Premier document à se pencher sur les conditions d’existence des demandeurs d’asile en Croatie : un court-métrage qui s’intitule « La Croatie, la fin ou le paradis sur terre » (Hrvatska, (k)raj na zemlji) . Ce programme réalisé en 2007 par Oliver Sertić est le fruit d’une coproduction entre l’association Centre for Peace Studies (Centar za Mirovne Studije - CMS) et la plateforme de production audiovisuelle Fade-In. C’est à notre connaissance le premier document filmé traitant de la problématique des demandeurs d’asile en Croatie, à une époque où le système d’asile est encore naissant.
Le film présente d’abord le mérite d’offrir une plongée dans le premier camp pour demandeurs d’asile en Croatie, fait de maisons préfabriquées qui se situaient dans le lieu-dit rural de Šašna Greda, non loin de la ville de Sisak. Il s’agit en réalité d’un ancien camp qui a servi à l’accueil de réfugiés de Bosnie , récupéré comme lieu d’hébergement de demandeurs d’asile au tournant de 2004, lorsque le système d’asile européen se met en place en Croatie.

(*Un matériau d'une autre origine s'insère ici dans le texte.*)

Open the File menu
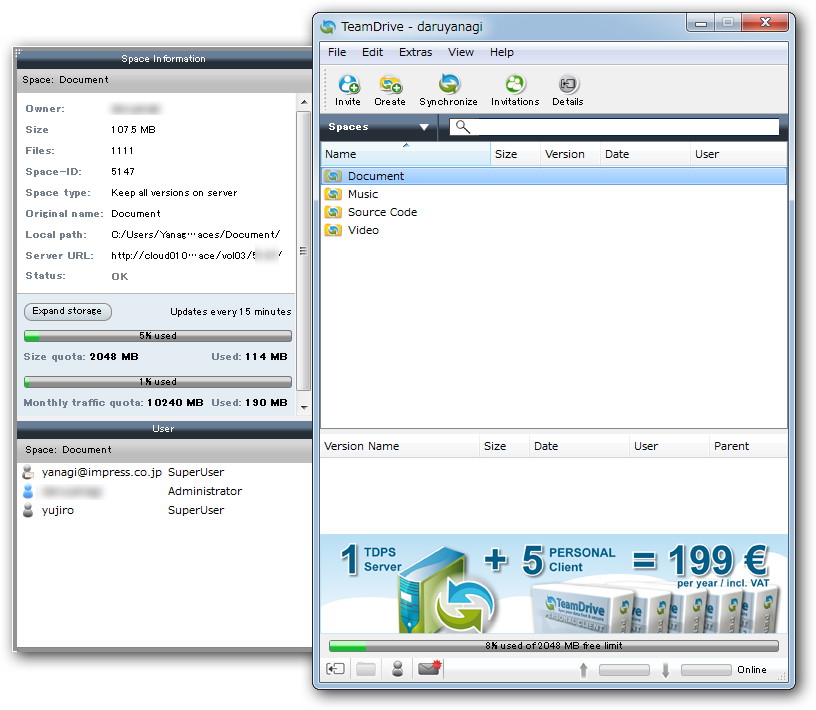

L’ensemble du documentaire est basé sur une dialectique qui met dans la balance des témoignages de demandeurs d’asile, des déclarations d’officiels en poste à l’époque et des décryptages de membres de la société civile. Première contradiction relevée : si une responsable du Secteur Asile du ministère de l’Intérieur croate explique que les autorités croates n’ont « pas pu accorder l’asile car aucune personne n’a pour l’instant rempli les critères de la Convention de Génève », un intervenant du CMS rappelle qu’à l’époque certains demandeurs d’asile étaient originaire d’Irak ou de Sierra Leone, pays « dans lesquels le droit à la vie est pourtant menacé ». Une autre difficulté procédurale est relevée : les protagonistes se rendent dans plusieurs points-frontières et constatent que contrairement aux propos d’un haut fonctionnaire du ministère de l’Intérieur, l’accès même à la procédure d’asile semble peu garanti dans ces premiers lieux d’arrivée des migrants.

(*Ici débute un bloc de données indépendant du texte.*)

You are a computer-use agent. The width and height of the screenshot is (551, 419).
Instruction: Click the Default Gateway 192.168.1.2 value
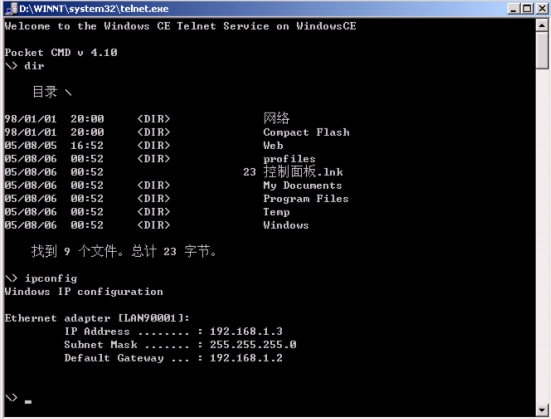[246, 358]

Enfin, le film nous emmène à l’intérieur du centre de rétention de Ježevo (fréquemment dénommé deportacijski centar, centre d’expulsion). Les propos du directeur du centre contrastent fortement avec les témoignages des retenus qui retracent le fonctionnement pénitentiaire du lieu.
Les journalistes indépendantes Barbara Matejčić et Nina Urumov apportent quelques éléments de compréhension sur les parcours migratoires des demandeurs d’asile dans leur court-métrage I am nobody. Ici c’est dans l’intimité des personnes, avec un plan fixe sur les mains des protagonistes, que nous découvrons l’histoire d’un objet porté tout au long des voyages des migrants : « If you have to leave your home in order to save your life, what would you take with yourself ? ». La question épineuse de l’identité est soulevée par l’un des migrants qui affirme : « Ici, je ne suis personne, I am nobody ».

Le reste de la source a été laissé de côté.